# Start

In [None]:
import numpy as np
import pandas as pd

In [None]:
train_values = pd.read_csv('csv_original/train_values.csv', index_col='building_id')
train_labels = pd.read_csv('csv_original/train_labels.csv', index_col='building_id')

# Feature Selection (Original)

In [None]:
selected_features = ['foundation_type', 
                     'area_percentage', 
                     'height_percentage',
                     'count_floors_pre_eq',
                     'land_surface_condition',
                     'has_superstructure_cement_mortar_stone']

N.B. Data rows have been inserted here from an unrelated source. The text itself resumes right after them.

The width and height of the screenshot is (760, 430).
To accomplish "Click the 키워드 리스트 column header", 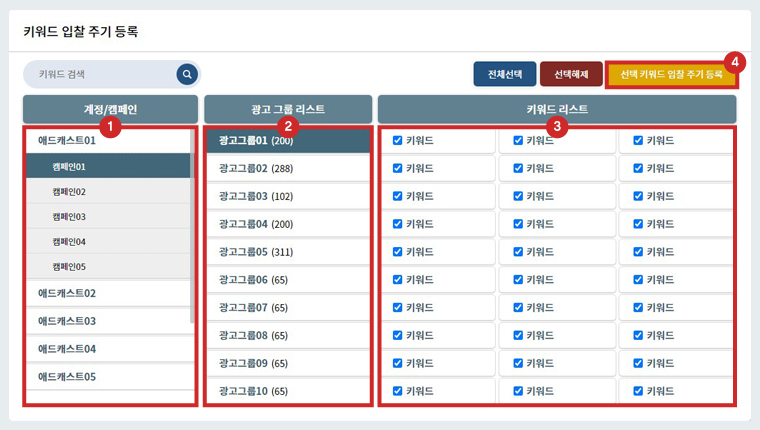I will 557,109.
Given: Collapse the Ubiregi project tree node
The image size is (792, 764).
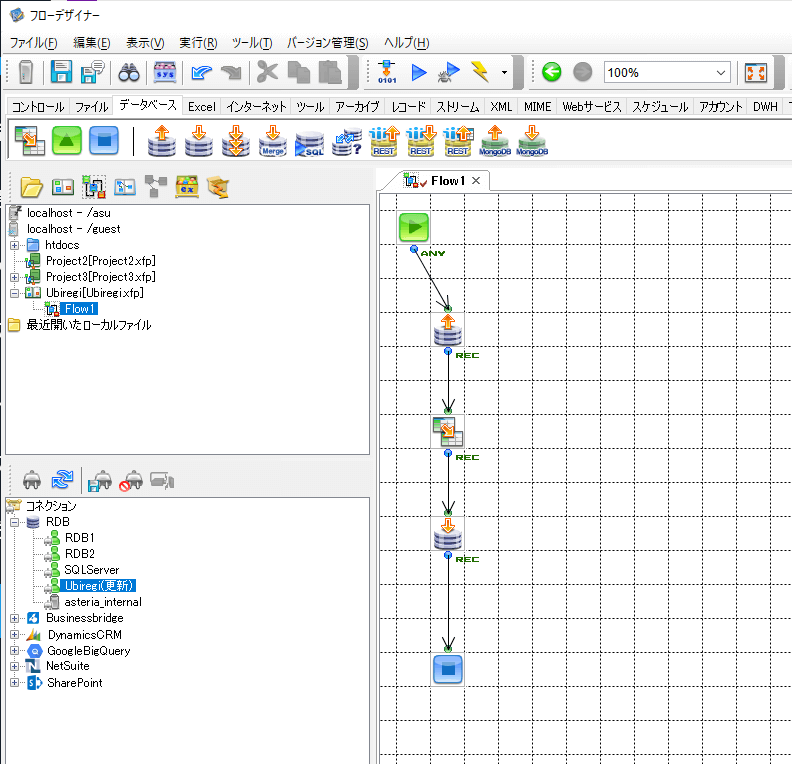Looking at the screenshot, I should coord(15,293).
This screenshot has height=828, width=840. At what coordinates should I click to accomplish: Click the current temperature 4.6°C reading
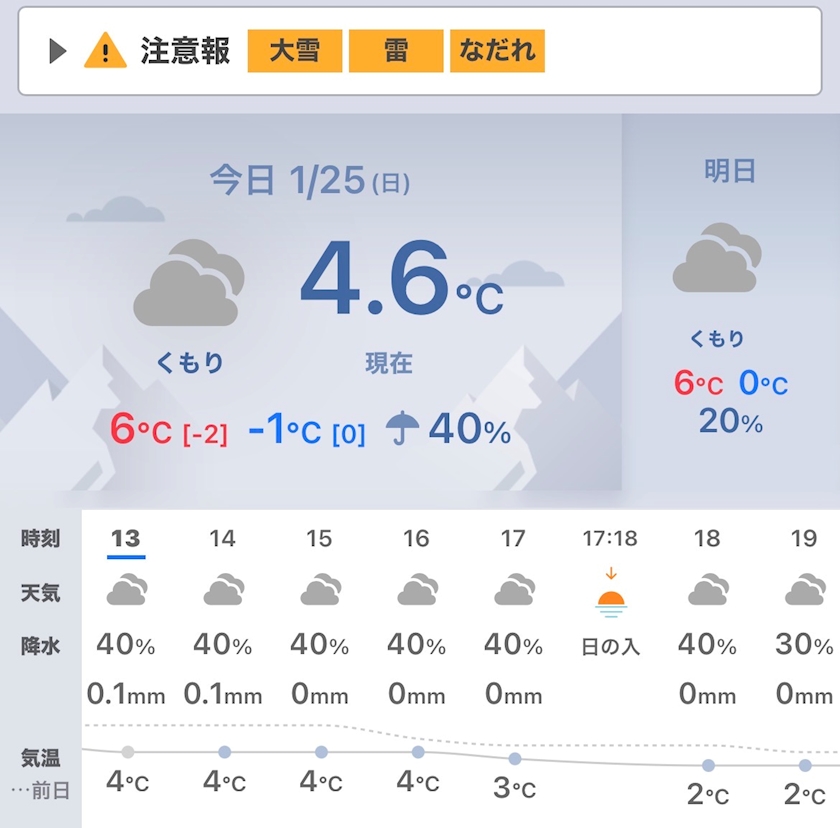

train_values_subset = train_values[selected_features]
sns.pairplot(train_values_subset.join(train_labels), hue='damage_grade')

In [None]:
#get_dummies performs one-hot encoding
train_values_subset = pd.get_dummies(train_values_subset)
train_values_subset

# Extra Tree Ensemble (ET)

In [None]:
# TRY 2: 4 features from Paper 1
# selected_features = ['area_percentage', 
#                      'height_percentage',
#                      'count_floors_pre_eq',
#                      'age']
# train_values_subset = train_values[selected_features]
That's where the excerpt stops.